Yang et al. report results for the first 250 individuals to undergo clinical exome sequencing at the Baylor College of Medicine, Houston, Texas, USA, following referral by a physician. Most of the patients (222) were under 18 years of age, and most had undiagnosed disorders that involved neurological symptoms.

In 25% of cases, a positive diagnosis was made following exome sequencing — a proportion that is consistent with rates from smaller studies. This rate is higher than those for other types of genetic tests. Notably, before exome sequencing was ordered for the patients in this study, extensive efforts at diagnosis had been carried out, and in some cases this had taken longer and had cost more than whole-exome sequencing.

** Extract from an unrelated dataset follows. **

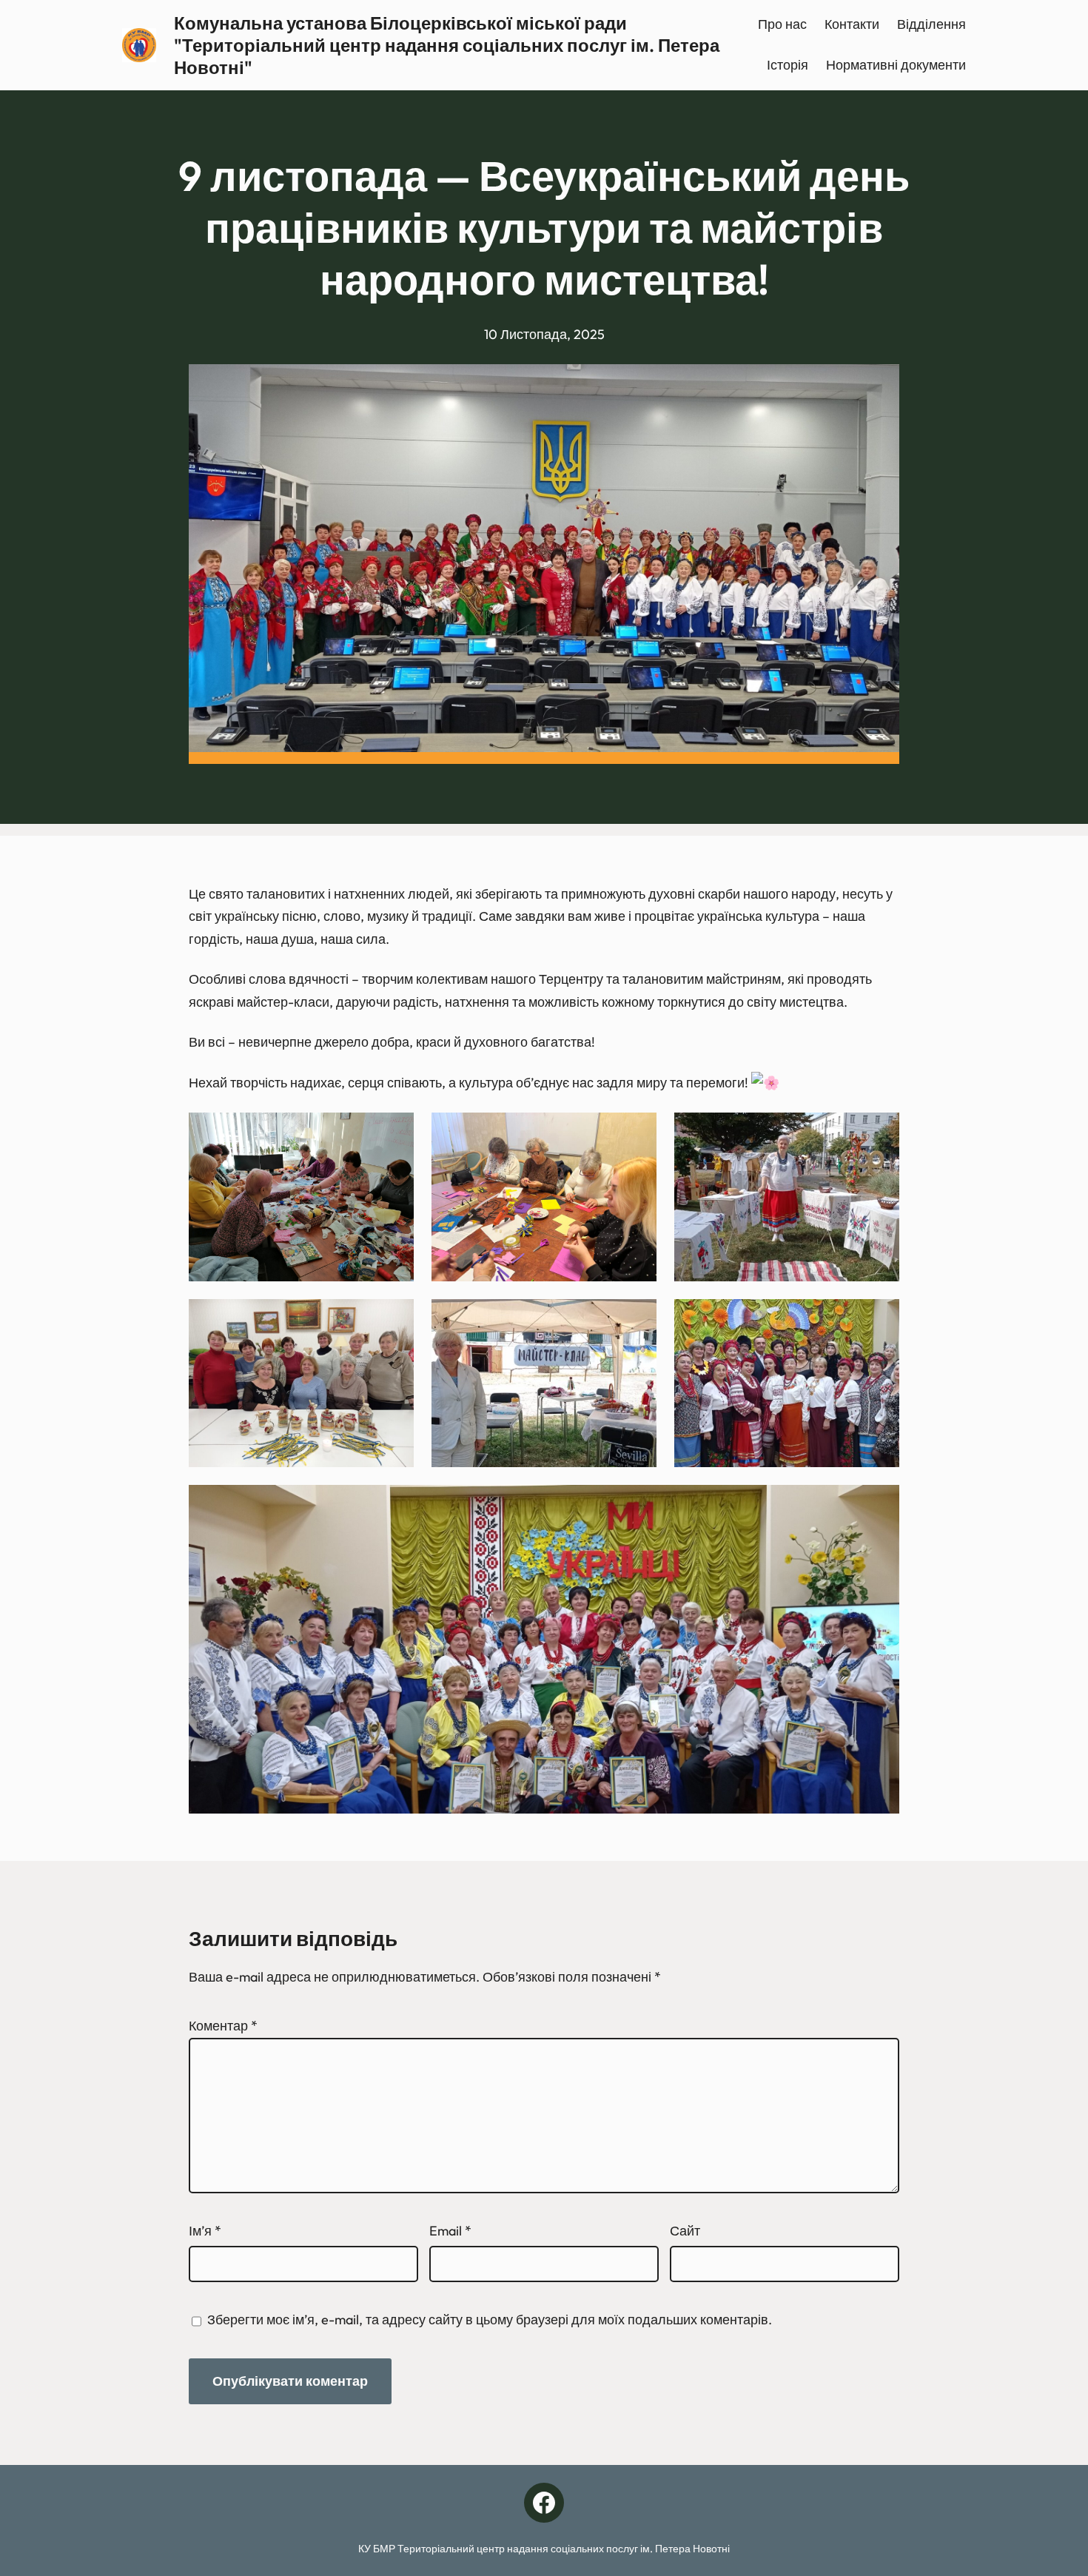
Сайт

The authors suggest that the identification of new disease–gene associations and improvements in the detection of copy-number variants will increase the success rate of exome sequencing. However, they also note important limitations to the approach, for example, the possibility that many causal variants may lie in non-coding regions of the genome.

A much-discussed aspect of clinical exome sequencing is the finding of medically actionable variants other than those that are directly related to the phenotype under investigation. Such incidental findings were made for 30 of the 250 patients, which underlines the importance of considering when and how such findings are relayed to patients and their physicians.

Altogether, the findings reported in this study provide a useful basis for considering how exome sequencing should be most effectively applied as its use becomes more widespread.